2. Il ressort des pièces du dossier que, postérieurement à l’introduction de la requête, le préfet des Hauts-de-Seine a délivré à Mme A... un récépissé de demande de titre de séjour valable du 8 avril 2025 au 7 octobre 2025, attestant que l’instruction de sa demande de titre de séjour avait été rouverte. L’administration doit ainsi être regardée comme ayant rapporté sa décision de clôture peu importe que ce document lui ait été délivré par le service de l’admission exceptionnelle au séjour, circonstance qui, par elle-même, ne préjuge pas des conditions d’examen de sa demande ni a fortiori du sens de la décision à intervenir, d’autant que, par courriel du 10 octobre 2025, le conseil de Mme A..., indique que l’intéressée a été reçue « en date du 8 avril 2025 et s’est vue délivrer un récépissé en qualité de parent d'enfant français ». Par suite, les conclusions de la requête aux fins d’annulation de la décision de clôture de la demande de titre de séjour de Mme A... sont devenues sans objet, ainsi que, par voie de conséquence, les conclusions aux fins d’injonction. Il n’y a donc plus lieu d’y statuer.

3. Il n’y a pas lieu, dans les circonstances de l’espèce, de mettre à la charge de l’Etat la somme que demande Mme A... en application des dispositions de l’article L. 761-1 du code de justice administrative.



D É C I D E :


Article 1er : Il n’y a pas lieu de statuer sur les conclusions de la requête de Mme A... tendant à l’annulation de la décision du 14 novembre 2024 du ministre de l’Intérieur portant clôture d’instruction de sa demande de titre de séjour.

Article 2 : Le surplus des conclusions de la requête est rejeté.

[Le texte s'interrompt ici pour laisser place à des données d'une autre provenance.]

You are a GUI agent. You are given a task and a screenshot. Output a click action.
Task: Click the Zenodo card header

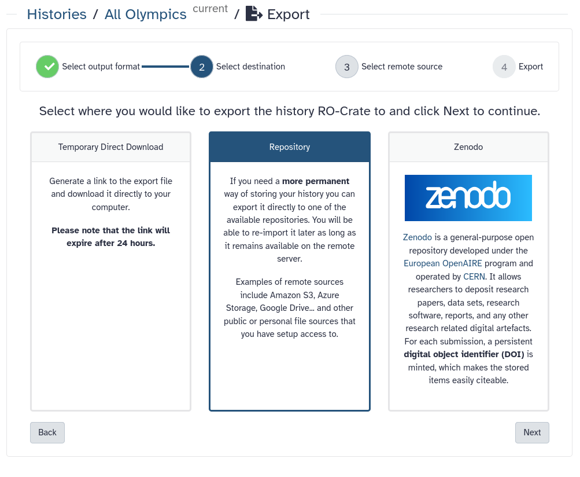pyautogui.click(x=468, y=147)
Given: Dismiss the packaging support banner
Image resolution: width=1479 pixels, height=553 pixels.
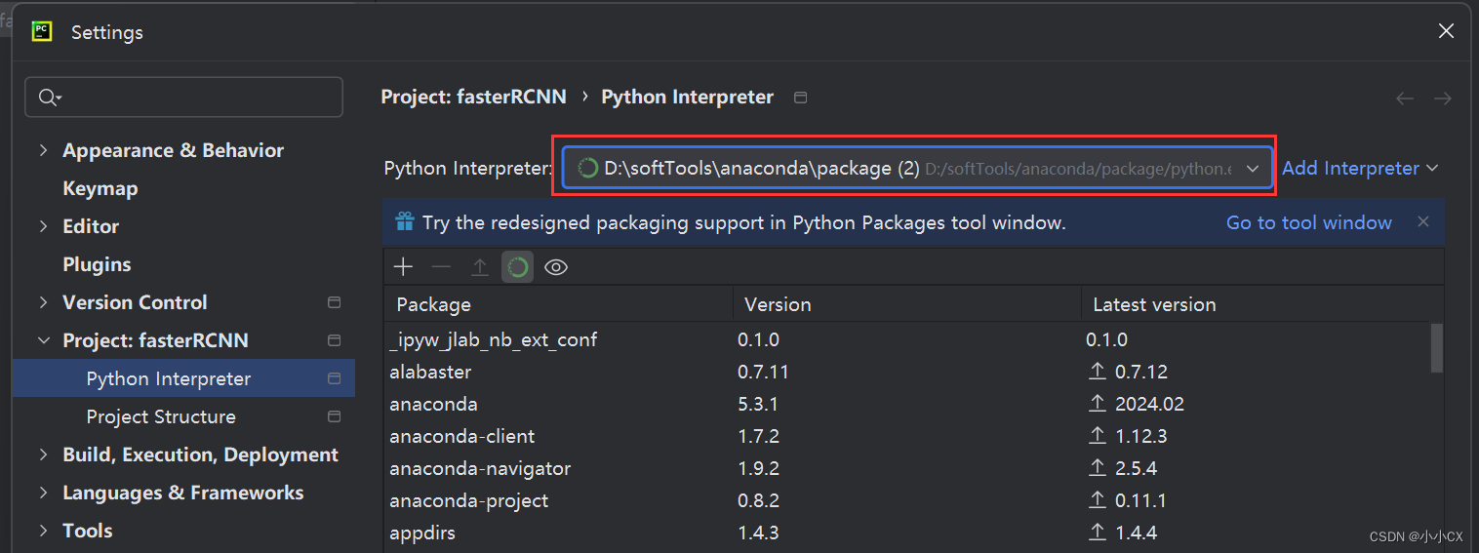Looking at the screenshot, I should [x=1423, y=222].
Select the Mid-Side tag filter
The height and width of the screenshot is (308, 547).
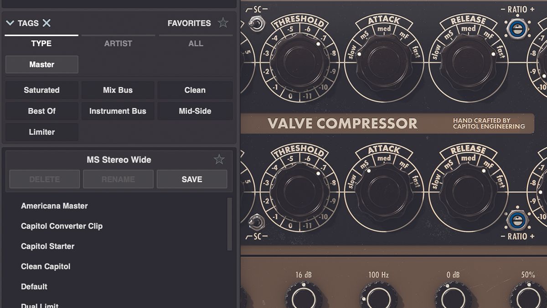[x=195, y=111]
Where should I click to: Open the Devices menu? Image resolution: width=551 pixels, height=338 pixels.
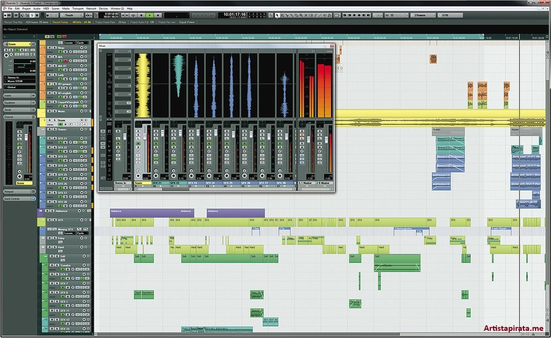point(104,9)
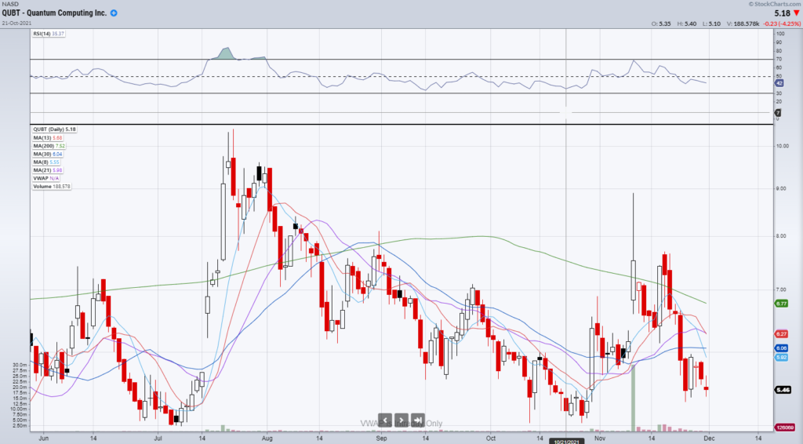Image resolution: width=803 pixels, height=444 pixels.
Task: Click the 10/21/2021 crosshair date marker
Action: coord(566,440)
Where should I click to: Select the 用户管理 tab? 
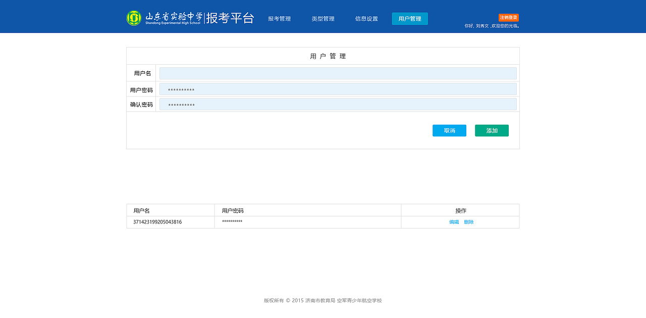410,18
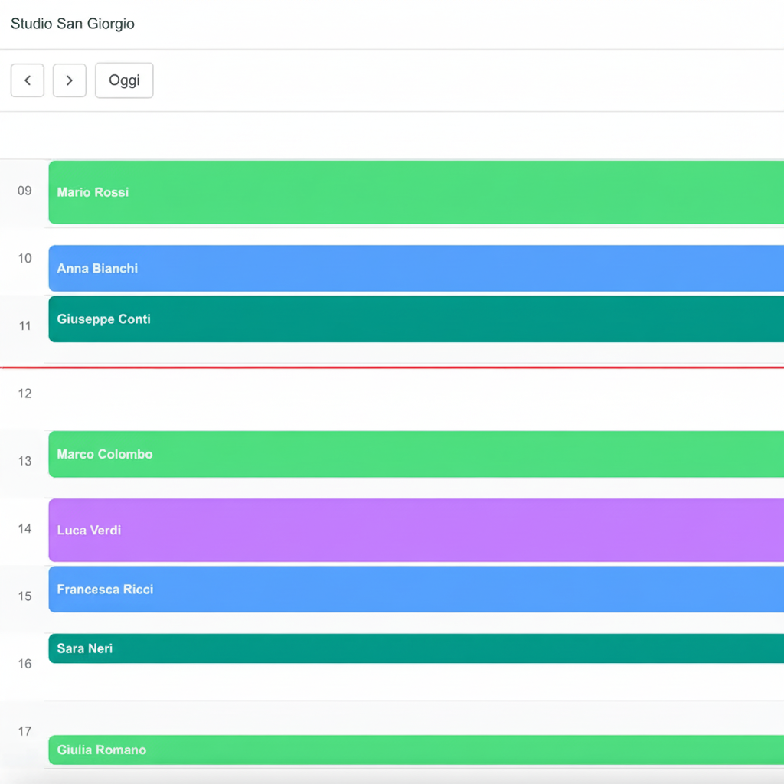Viewport: 784px width, 784px height.
Task: Click the 09 hour label
Action: click(25, 191)
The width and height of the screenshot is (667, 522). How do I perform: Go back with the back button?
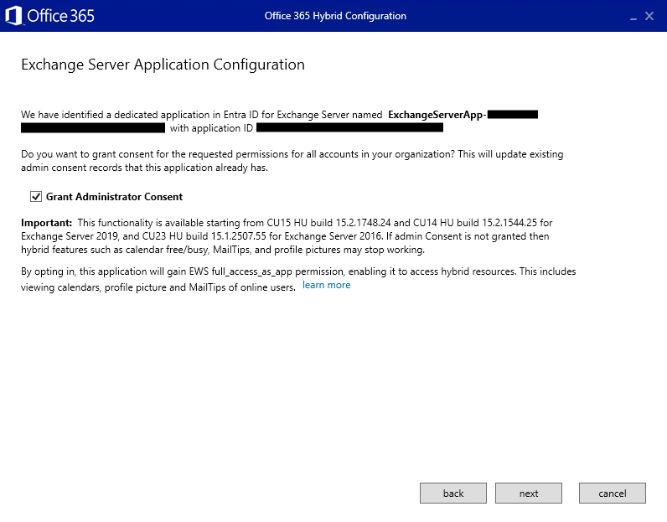tap(453, 493)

Article 4 : Le présent jugement sera notifié à Mme B... A..., au ministre de l’intérieur et au préfet des Hauts-de-Seine.

Délibéré après l’audience du 27 janvier 2026, à laquelle siégeaient :

M. Huon, président ;
M. Viain, premier conseiller ;
Mme Hérault, conseillère.

Rendu public par mise à disposition au greffe le 10 février 2026.


Le rapporteur,

signé

T. VIAIN


Le président,

signé

C. HUON
La greffière,

signé

TAINSA

La République mande et ordonne au préfet des Hauts-de-Seine, en ce qui le concerne, ou à tous commissaires de justice à ce requis en ce qui concerne les voies de droit commun contre les parties privées, de pourvoir à l'exécution du présent jugement.